Noise is ubiquitous in real quantum systems, leading to non-Hermitian quantum dynamics, and may affect the fundamental states of matter. Here we report in an experiment a quantum simulation of the two-dimensional non-Hermitian quantum anomalous Hall (QAH) model using the nuclear magnetic resonance processor.

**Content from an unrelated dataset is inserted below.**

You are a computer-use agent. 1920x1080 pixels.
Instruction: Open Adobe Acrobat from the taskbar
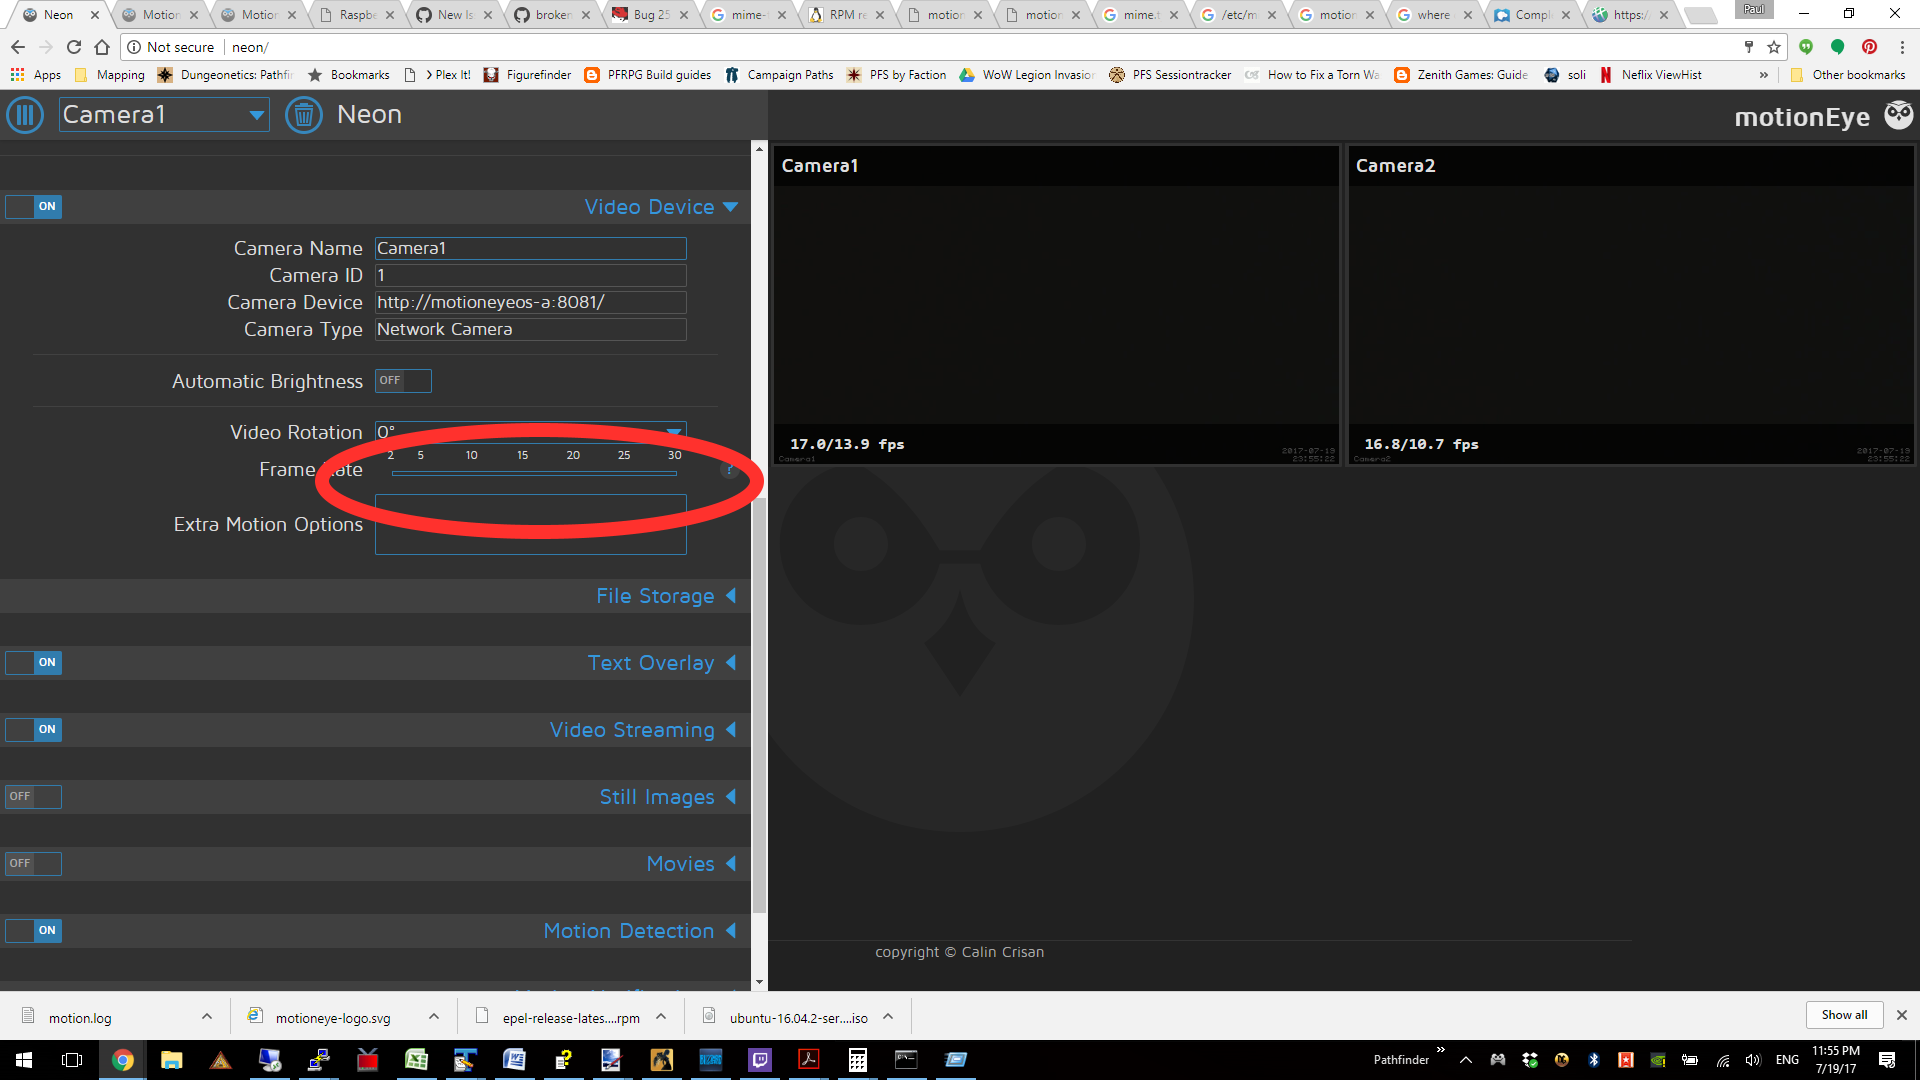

Unlike the usual experiments using auxiliary qubits, we develop a stochastic average approach based on the stochastic Schrödinger equation to realize the non-Hermitian dissipative quantum dynamics, which has advantages in saving the quantum simulation sources and simplifying the implementation of quantum gates. We demonstrate the stability of dynamical topology against weak noise and observe two types of dynamical topological transitions driven by strong noise. Moreover, a region where the emergent topology is always robust regardless of the noise strength is observed. Our work shows a feasible quantum simulation approach for dissipative quantum dynamics with stochastic Schrödinger equation and opens a route to investigate non-Hermitian dynamical topological physics.

噪声在真实量子系统中无处不在，导致非厄米量子动力学，并可能影响物质的基本状态。在这里，我们在实验中报告了使用核磁共振处理器对二维非厄米特量子反常霍尔 (QAH) 模型进行的量子模拟。与通常使用辅助量子比特的实验不同，我们开发了一种基于随机薛定谔方程的随机平均方法来实现非厄米耗散量子动力学，具有节省量子模拟源和简化量子门实现的优点。我们展示了动态拓扑对弱噪声的稳定性，并观察了两种由强噪声驱动的动态拓扑跃迁。而且，观察到无论噪声强度如何，新兴拓扑始终稳健的区域。我们的工作为具有随机薛定谔方程的耗散量子动力学提供了一种可行的量子模拟方法，并开辟了研究非厄米动力学拓扑物理学的途径。